Jahre, though, said there are still going to be breakthrough infections, as there have been with the older vaccine, and he doesn’t anticipate the new vaccine changing the course of hospitalizations this fall.

Earlier this week, a Kaiser Health News opinion piece by the health care news outlet’s editor-in-chief and editor-at-large for public health also raised questions about the need for the shots.

“Is the $3.2 billion price tag worth the unclear benefit?” the piece stated. “Especially when these funds had to be pulled from other COVID response efforts, like testing and treatment.”

The piece noted additional protection may be valuable to people with some health conditions and the elderly, but perhaps not for everyone 12 and older, who are now eligible to receive the bivalent shots.

Paul Offit, director of the Vaccine Education Center at Children’s Hospital of Philadelphia and a member of the FDA’s independent advisory panel that decides whether to approve new vaccines, has in the past raised similar concerns about the need for boosters.
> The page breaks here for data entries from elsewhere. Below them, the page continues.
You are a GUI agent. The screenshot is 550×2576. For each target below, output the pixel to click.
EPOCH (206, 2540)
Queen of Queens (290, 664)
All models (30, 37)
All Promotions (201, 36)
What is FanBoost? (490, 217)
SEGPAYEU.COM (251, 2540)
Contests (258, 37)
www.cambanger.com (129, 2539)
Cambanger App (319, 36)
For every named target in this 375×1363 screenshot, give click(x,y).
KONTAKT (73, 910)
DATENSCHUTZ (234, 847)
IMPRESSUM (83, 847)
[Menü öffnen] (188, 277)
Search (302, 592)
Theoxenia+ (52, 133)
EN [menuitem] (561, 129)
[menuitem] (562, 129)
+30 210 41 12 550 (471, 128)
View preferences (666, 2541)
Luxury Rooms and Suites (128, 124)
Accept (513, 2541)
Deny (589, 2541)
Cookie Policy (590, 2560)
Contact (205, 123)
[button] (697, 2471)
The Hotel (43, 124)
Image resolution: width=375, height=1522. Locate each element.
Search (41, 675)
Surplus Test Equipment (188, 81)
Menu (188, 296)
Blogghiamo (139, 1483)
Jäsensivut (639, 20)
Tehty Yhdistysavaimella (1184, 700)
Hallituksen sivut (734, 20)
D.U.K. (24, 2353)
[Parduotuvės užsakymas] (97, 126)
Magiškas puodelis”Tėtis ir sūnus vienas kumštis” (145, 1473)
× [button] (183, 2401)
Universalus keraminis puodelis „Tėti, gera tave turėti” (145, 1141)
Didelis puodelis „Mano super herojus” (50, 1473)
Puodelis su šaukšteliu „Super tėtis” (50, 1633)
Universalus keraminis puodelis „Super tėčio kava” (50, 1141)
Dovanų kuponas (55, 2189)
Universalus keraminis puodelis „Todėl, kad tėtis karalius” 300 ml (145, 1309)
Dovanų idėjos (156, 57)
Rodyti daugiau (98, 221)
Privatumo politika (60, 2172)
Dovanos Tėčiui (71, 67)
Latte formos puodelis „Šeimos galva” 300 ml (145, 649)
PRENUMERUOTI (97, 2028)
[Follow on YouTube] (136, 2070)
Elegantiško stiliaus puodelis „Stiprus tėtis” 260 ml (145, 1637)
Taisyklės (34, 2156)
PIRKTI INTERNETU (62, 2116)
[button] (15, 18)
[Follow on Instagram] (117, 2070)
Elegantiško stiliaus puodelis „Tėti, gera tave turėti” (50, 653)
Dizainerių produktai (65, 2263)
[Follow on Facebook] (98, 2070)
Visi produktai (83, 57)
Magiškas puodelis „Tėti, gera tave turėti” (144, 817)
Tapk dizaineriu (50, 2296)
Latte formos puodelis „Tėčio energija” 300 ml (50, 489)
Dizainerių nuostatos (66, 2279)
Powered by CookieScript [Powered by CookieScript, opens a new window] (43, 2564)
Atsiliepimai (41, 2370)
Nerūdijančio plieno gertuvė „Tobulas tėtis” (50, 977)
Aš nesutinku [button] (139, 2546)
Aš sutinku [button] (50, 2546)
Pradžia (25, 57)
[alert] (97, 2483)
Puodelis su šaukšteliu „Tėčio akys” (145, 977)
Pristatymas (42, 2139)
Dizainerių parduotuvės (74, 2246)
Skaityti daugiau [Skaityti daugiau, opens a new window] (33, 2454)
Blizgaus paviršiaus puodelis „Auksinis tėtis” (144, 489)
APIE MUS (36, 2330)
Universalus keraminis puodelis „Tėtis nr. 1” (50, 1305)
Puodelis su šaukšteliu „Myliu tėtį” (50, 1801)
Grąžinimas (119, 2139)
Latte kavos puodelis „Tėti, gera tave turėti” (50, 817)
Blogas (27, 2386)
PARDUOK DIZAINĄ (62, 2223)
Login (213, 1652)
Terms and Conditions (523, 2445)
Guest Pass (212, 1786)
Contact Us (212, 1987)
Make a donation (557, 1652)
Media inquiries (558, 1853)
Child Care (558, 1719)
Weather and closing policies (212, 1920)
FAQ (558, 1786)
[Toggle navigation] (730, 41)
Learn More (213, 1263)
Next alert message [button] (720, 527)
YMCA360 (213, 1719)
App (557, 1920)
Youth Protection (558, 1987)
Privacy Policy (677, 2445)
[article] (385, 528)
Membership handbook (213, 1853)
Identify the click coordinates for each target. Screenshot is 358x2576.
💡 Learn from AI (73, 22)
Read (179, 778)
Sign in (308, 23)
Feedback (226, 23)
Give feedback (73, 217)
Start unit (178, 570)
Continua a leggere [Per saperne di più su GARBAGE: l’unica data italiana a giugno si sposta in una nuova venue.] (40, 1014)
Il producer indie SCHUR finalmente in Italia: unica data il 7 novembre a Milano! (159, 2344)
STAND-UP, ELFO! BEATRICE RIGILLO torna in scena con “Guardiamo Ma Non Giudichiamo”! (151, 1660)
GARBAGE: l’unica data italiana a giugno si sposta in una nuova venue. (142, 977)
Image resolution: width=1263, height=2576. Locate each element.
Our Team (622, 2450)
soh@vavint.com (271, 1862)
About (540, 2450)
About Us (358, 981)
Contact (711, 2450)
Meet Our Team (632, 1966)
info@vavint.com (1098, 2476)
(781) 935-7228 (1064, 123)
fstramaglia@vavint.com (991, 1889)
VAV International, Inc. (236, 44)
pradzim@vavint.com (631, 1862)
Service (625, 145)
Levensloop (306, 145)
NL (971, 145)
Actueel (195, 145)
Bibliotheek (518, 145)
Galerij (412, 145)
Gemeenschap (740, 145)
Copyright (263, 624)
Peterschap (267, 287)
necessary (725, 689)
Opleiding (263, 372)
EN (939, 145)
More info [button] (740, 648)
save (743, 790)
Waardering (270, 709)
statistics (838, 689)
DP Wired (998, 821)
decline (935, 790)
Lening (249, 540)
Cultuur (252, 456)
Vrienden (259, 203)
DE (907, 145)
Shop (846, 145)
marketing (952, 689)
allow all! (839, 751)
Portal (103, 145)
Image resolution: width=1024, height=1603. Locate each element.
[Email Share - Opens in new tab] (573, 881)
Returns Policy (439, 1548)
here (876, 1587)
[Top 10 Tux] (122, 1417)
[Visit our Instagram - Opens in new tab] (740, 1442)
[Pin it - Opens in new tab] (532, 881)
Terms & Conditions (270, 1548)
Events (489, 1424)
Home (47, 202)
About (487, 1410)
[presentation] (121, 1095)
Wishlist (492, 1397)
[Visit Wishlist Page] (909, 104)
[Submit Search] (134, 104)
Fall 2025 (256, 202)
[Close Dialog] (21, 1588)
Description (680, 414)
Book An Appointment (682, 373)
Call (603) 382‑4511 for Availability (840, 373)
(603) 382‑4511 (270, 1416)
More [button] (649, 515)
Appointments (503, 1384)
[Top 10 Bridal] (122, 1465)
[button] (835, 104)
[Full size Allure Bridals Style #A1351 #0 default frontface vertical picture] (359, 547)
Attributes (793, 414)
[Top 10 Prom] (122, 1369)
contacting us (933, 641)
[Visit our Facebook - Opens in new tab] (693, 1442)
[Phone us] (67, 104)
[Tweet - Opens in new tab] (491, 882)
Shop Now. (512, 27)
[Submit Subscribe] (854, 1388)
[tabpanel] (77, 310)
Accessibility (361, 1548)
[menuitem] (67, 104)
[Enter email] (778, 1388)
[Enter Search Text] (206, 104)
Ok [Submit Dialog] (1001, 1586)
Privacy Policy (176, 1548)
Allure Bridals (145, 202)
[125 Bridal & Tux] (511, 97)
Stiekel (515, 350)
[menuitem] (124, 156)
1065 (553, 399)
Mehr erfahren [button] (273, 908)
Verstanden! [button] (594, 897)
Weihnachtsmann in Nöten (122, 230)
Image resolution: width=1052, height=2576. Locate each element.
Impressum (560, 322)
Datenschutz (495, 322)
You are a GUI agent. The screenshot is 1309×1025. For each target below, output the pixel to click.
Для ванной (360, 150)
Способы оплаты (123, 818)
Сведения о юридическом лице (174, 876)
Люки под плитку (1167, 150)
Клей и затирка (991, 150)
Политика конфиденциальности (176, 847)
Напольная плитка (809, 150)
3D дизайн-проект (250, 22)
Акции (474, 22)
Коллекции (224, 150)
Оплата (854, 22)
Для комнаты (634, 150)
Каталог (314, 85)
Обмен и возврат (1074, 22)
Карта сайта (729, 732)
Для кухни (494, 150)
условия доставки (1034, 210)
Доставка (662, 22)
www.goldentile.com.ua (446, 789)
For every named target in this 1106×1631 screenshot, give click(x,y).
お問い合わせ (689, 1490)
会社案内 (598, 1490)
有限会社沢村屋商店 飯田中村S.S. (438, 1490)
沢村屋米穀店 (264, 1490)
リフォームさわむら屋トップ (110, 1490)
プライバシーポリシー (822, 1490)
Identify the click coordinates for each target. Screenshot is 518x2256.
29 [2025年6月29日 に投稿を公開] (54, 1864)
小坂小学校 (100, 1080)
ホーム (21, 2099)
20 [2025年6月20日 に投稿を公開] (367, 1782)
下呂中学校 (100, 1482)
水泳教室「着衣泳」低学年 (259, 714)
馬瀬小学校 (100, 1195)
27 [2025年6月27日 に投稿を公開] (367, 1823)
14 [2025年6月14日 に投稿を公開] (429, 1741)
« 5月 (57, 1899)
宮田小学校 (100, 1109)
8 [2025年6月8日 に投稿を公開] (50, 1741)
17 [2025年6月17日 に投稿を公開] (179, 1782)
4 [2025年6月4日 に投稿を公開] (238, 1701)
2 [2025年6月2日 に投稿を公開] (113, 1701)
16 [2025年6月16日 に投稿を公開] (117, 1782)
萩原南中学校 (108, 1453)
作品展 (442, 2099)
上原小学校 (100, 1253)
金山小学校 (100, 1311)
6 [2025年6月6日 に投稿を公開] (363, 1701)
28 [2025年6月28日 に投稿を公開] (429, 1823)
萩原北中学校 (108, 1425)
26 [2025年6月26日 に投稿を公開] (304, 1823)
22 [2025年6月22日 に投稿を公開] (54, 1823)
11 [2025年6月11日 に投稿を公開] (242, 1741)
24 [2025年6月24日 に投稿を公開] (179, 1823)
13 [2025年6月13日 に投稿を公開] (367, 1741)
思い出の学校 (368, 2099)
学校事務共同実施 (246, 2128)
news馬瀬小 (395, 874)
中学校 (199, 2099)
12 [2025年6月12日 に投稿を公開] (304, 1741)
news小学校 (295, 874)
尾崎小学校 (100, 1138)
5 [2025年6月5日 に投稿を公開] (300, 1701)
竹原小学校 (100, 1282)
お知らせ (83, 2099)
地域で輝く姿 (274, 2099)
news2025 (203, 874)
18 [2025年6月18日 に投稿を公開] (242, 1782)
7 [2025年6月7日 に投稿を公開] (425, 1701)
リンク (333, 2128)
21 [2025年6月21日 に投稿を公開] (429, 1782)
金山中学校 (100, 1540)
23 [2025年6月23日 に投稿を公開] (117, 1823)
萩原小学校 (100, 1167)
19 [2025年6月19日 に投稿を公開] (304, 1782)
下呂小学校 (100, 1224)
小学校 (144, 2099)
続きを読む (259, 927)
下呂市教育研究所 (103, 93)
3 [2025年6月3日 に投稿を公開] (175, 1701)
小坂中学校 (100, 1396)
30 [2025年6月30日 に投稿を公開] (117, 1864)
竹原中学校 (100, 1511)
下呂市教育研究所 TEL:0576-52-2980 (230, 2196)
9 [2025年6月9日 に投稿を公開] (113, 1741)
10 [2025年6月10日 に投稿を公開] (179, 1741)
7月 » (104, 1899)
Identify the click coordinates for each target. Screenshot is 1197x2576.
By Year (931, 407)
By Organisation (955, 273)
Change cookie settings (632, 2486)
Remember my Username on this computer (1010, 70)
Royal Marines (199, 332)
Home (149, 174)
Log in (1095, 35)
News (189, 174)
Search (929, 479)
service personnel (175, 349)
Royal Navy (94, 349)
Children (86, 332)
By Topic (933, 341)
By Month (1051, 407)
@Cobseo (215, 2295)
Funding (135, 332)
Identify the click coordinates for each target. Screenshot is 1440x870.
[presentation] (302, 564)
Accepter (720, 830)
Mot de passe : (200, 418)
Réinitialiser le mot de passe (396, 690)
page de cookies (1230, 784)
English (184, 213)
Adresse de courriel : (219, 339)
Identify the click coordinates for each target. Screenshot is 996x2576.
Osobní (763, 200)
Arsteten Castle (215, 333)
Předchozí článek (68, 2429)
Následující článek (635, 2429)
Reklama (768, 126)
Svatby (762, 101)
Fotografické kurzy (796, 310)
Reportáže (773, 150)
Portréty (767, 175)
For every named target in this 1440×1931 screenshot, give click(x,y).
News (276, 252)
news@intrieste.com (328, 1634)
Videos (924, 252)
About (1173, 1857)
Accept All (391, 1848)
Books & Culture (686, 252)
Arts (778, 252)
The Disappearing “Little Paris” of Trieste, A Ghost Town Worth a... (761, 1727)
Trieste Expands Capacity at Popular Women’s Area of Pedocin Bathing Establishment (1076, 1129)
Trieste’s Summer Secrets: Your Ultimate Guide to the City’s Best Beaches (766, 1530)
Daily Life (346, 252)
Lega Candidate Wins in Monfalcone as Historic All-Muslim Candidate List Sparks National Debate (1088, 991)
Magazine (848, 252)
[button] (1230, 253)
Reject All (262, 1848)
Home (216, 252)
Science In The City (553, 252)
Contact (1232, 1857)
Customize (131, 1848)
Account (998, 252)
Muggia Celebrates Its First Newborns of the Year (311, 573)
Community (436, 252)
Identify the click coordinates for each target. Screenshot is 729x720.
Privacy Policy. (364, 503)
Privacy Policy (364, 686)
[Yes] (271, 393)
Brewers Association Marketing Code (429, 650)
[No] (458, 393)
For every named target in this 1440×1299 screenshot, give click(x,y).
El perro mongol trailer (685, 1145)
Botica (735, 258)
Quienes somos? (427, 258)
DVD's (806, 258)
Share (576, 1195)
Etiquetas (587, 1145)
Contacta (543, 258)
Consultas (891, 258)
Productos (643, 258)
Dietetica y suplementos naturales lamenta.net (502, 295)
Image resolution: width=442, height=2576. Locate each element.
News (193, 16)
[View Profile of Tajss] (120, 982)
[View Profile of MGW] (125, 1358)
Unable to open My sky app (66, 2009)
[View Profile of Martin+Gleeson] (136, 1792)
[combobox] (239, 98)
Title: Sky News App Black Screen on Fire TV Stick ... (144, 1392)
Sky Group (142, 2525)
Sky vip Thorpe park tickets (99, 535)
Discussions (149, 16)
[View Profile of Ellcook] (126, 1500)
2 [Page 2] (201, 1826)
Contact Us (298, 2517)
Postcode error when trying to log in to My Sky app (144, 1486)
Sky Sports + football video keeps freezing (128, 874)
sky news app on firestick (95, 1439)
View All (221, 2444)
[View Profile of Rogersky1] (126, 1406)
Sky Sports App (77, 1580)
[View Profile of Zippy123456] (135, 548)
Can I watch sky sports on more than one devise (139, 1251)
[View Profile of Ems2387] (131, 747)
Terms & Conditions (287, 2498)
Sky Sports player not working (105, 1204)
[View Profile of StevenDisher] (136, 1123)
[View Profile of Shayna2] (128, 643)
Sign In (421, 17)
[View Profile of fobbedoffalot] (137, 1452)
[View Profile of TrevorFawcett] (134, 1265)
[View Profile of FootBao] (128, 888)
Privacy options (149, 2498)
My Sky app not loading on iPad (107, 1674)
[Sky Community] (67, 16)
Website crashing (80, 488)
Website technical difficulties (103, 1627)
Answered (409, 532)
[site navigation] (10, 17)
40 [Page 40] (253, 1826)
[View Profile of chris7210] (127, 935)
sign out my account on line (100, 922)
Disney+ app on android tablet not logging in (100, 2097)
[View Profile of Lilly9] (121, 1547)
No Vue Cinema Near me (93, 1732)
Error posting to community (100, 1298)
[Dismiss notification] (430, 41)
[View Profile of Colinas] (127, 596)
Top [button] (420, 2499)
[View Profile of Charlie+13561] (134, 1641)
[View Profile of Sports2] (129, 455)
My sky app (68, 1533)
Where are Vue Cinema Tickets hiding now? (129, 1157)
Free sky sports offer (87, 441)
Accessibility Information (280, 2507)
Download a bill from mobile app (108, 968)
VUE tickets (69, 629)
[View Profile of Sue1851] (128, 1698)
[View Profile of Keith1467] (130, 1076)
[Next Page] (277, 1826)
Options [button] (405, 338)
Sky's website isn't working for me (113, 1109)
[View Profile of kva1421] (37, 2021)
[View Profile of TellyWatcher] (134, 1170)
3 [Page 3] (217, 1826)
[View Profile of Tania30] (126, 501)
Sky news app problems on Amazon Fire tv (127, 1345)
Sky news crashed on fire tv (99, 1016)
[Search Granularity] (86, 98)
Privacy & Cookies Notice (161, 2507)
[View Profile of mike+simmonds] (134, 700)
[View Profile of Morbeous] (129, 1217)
Offit has said most healthy people are protected by the vaccines they’ve already received.

» READ MORE: COVID cases keep rising and so does the risk of long COVID. Philly researchers are trying to understand why.

White House calls for Americans to get the new vaccine

The Biden administration has said the new vaccines are key to heading off an anticipated wave of COVID infections this fall.

Ashish Jha, White House COVID-19 response coordinator, earlier this month said the bivalent vaccines were a step toward routine annual COVID vaccination similar to what’s done to mitigate flu season.